Court Opinion

ID: 9749077
Source: CourtListenerOpinion
Date Created: 2023-08-27 16:23:25.559684+00
Date Added: 2024-06-11T07:25:43.725795
License: Public Domain

KELLER, P.J.,
filed a dissenting opinion.
In his motion for rehearing, appellant contends that the Court’s construction of the statute “does not give fair warning of what is prohibited” and leaves the courts with the “wholly unstructured task of defining through criminal prosecutions the limits of appropriate ex parte contact.” Appellant also complains that the Court’s motive discussion dichotomizes “public-spirited good governance” with an interest in a family member’s welfare when “there is no inherent conflict between them.” I agree.
Part of the problem with the Court’s opinion on original submission is that it conflates the concepts of motive and intent. The “improper influence” statute requires that a person act “with an intent to influence the outcome of the proceeding on the basis of considerations other than those authorized by law.”1 The Court’s opinion says, however, that “clear proof of an improper motive would serve to criminalize [appellant’s] conduct .”2 Motive and intent are not necessarily the same.3 A person who communicates with a prosecutor may have a motive to help a family member, but he may nevertheless intend to influence the prosecutor’s decision only on the basis of considerations that are authorized by law, such as the strength of the evidence in the case. I cannot fathom how a wholly uncommunicated motive4 could influence the outcome of a proceeding, so I do not see how evidence of such could be sufficient to show intent.
Nevertheless, the Court broadly holds that harboring a motive to help a family member is sufficient to satisfy the intent requirement of the statute. Under this holding, a friend or relative would be advised never to speak favorably to a prosecutor about a person under investigation, even if asked. Even if his answer is true (e.g., John Doe has never been in trouble with the law), the speaker risks criminal prosecution by saying so.
I think this is exactly what the Court intended by its opinion. But if it is not, then the opinion inadequately articulates the guidelines for determining what communications are criminal. The opinion’s failure to do so renders the law unconstitu*648tionally vague as applied to appellant’s case.5
Finally, even if the Court’s interpretation of the statute were clear, appellant had no reason to foresee, before the Court’s opinion was handed down, that a wholly uncommunicated motive would cause an otherwise legal communication to violate § 36.04. This being so, the Court’s interpretation should not be retroactively applied to appellant.6
I respectfully dissent to the Court’s refusal to grant rehearing.

. Tex. Penal Code § 36.04(a) (emphasis added).

. Isassi v. State, NO. PD-1347-09, 2010 Tex.Crim.App. LEXIS 1287 at 21 (October 6) (emphasis added).

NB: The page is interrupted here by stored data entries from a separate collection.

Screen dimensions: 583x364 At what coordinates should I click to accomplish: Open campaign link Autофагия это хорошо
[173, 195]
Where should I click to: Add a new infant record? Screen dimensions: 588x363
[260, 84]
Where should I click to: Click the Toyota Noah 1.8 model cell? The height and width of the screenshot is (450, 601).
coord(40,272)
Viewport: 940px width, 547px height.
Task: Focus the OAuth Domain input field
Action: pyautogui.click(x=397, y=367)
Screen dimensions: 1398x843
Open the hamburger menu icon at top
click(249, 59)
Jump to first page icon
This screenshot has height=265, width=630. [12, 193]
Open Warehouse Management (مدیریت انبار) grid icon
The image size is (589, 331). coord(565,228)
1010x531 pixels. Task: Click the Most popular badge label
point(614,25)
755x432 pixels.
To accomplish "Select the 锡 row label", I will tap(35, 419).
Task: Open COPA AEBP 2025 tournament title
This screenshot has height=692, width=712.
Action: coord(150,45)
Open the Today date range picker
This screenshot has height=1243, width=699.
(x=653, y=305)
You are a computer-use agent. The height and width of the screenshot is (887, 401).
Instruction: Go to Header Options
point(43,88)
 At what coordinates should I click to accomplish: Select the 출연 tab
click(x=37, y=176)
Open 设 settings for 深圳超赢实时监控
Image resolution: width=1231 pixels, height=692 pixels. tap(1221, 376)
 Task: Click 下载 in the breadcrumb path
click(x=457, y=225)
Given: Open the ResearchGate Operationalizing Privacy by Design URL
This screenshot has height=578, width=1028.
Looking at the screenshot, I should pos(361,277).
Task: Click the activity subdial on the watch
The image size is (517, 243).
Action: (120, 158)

. Mays v. State, 318 S.W.3d 368, 381 (Tex.Crim.App.2010) ("Appellant offered no evidence to suggest that he did not intend to shoot a person. All of his mental-illness evidence showed why he intentionally and knowingly killed the deputies: He was paranoid and thought they had 'mistreated' him. But motive is not an element of murder or capital murder.”)

. A motive could be communicated by words or by circumstances.

. See Posters ‘N’ Things v. United States, 511 U.S. 513, 525, 114 S.Ct. 1747, 128 L.Ed.2d 539 (1994) (Explaining in an "as applied" context: "The void-for-vagueness doctrine requires that a penal statute define the criminal offense with sufficient definiteness that ordinary people can understand what conduct is prohibited and in a manner that does not encourage arbitrary and discriminatory enforcement.”), quoting Kolender v. Lawson, 461 U.S. 352, 357, 103 S.Ct. 1855, 75 L.Ed.2d 903 (1983) (explaining that the statute before it "as presently drafted and as construed by the state courts, contains no standard for determining what a suspect has to do in order to satisfy the requirement to provide a 'credible and reliable' identification”).

. See Rogers v. Tennessee, 532 U.S. 451, 457, 121 S.Ct. 1693, 149 L.Ed.2d 697 (2001) ("Deprivation of the right to fair warning, we continued, can result both from vague statutory language and from an unforeseeable and retroactive judicial expansion of statutory language that appears narrow and precise on its face.”).